◆ What you need to do:
Only the lines from the one with "Open Tables panel settings gear icon" to the end of the data below should be returned, each exactly as it stands.

[[ Material supplied, beginning ]]

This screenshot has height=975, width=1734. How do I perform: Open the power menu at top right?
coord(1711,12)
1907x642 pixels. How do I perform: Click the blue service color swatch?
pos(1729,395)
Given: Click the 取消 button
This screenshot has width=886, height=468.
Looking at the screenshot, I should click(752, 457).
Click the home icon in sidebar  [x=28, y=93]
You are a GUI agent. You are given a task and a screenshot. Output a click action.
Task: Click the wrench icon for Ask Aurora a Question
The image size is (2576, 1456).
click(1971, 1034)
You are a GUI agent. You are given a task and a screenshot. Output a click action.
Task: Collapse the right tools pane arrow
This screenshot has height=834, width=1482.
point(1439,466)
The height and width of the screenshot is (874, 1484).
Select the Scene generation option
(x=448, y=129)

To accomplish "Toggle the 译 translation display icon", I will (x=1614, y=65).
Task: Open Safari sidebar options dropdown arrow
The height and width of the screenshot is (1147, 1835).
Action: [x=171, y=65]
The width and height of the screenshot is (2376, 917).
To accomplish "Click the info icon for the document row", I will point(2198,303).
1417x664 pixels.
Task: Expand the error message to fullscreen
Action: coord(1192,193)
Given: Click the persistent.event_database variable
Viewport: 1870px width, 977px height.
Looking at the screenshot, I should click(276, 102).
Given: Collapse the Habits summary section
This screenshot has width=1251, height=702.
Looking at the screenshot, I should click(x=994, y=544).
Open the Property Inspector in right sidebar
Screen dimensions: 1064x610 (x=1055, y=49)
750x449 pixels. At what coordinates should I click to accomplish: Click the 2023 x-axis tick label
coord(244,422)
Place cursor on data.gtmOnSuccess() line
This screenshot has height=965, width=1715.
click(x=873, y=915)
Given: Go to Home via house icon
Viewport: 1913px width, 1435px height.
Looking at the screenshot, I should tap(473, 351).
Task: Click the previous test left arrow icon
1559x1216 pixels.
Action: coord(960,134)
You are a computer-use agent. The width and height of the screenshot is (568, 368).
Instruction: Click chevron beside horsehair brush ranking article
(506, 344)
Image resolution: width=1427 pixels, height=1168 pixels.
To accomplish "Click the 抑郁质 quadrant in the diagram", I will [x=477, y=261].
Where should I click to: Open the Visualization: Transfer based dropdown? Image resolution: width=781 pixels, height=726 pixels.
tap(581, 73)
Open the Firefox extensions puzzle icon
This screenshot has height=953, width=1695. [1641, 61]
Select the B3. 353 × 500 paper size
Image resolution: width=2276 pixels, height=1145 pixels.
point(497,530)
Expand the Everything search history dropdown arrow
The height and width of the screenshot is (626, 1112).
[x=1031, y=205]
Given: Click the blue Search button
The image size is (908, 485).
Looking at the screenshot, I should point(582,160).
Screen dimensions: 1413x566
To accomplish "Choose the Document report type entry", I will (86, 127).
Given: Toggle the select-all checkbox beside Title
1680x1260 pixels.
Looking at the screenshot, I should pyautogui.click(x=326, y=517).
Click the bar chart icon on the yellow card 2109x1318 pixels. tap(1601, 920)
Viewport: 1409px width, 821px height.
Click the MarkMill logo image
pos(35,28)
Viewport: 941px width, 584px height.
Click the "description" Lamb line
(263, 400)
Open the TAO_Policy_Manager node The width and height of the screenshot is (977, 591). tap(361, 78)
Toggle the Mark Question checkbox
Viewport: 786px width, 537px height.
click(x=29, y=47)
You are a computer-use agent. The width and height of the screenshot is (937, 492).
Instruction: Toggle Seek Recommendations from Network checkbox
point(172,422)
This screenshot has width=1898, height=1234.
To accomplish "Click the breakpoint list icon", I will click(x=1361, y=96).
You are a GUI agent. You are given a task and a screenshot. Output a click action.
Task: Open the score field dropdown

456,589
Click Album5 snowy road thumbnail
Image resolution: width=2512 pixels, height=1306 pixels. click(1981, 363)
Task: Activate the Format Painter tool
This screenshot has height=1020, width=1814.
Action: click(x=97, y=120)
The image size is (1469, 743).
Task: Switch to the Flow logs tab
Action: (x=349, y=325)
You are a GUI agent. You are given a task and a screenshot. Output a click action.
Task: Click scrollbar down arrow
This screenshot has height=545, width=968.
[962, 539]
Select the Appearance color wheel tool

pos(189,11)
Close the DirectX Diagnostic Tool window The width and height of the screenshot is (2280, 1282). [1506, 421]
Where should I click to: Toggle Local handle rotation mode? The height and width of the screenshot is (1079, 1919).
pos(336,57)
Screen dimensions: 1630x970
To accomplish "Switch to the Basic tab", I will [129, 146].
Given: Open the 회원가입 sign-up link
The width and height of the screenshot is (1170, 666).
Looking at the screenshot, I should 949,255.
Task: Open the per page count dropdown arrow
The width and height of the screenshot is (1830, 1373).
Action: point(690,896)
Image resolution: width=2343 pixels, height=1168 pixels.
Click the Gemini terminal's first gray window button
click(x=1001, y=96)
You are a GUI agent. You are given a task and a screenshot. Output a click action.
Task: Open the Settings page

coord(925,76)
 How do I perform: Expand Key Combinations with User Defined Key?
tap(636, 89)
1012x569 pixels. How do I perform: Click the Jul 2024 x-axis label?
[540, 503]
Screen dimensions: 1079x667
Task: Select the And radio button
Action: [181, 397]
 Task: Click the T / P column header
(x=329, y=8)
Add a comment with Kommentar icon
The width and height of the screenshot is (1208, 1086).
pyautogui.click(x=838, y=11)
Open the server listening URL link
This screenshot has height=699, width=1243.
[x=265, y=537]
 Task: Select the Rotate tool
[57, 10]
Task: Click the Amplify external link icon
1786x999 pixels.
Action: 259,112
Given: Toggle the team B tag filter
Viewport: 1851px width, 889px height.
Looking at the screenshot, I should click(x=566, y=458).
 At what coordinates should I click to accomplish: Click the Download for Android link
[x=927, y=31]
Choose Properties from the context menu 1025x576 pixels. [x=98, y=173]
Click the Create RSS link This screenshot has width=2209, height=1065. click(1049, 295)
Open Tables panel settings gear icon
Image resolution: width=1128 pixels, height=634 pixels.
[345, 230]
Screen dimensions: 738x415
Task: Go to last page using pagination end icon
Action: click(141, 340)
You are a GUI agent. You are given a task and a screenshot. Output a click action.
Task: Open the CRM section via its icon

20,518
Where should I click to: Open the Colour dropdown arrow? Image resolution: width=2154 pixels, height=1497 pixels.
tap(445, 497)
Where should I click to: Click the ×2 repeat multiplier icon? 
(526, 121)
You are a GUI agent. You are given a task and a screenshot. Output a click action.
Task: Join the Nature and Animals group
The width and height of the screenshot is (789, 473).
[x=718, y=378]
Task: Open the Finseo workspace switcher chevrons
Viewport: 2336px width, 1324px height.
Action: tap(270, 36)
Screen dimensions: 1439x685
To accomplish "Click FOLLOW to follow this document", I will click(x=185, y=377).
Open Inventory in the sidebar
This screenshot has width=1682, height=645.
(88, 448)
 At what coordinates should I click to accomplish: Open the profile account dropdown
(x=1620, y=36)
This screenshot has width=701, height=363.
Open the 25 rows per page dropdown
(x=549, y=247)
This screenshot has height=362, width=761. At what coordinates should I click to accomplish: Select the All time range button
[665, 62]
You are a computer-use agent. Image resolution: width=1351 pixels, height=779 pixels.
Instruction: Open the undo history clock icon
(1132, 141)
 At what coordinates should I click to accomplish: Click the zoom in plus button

[[ Material supplied, end ]]

◆ Task solution:
Open Tables panel settings gear icon
Image resolution: width=1128 pixels, height=634 pixels.
[345, 230]
Screen dimensions: 738x415
Task: Go to last page using pagination end icon
Action: click(141, 340)
You are a GUI agent. You are given a task and a screenshot. Output a click action.
Task: Open the CRM section via its icon

20,518
Where should I click to: Open the Colour dropdown arrow? Image resolution: width=2154 pixels, height=1497 pixels.
tap(445, 497)
Where should I click to: Click the ×2 repeat multiplier icon? 
(526, 121)
You are a GUI agent. You are given a task and a screenshot. Output a click action.
Task: Join the Nature and Animals group
The width and height of the screenshot is (789, 473).
[x=718, y=378]
Task: Open the Finseo workspace switcher chevrons
Viewport: 2336px width, 1324px height.
Action: tap(270, 36)
Screen dimensions: 1439x685
To accomplish "Click FOLLOW to follow this document", I will click(x=185, y=377).
Open Inventory in the sidebar
This screenshot has width=1682, height=645.
(88, 448)
 At what coordinates should I click to accomplish: Open the profile account dropdown
(x=1620, y=36)
This screenshot has width=701, height=363.
Open the 25 rows per page dropdown
(x=549, y=247)
This screenshot has height=362, width=761. At what coordinates should I click to accomplish: Select the All time range button
[665, 62]
You are a computer-use agent. Image resolution: width=1351 pixels, height=779 pixels.
Instruction: Open the undo history clock icon
(1132, 141)
 At what coordinates should I click to accomplish: Click the zoom in plus button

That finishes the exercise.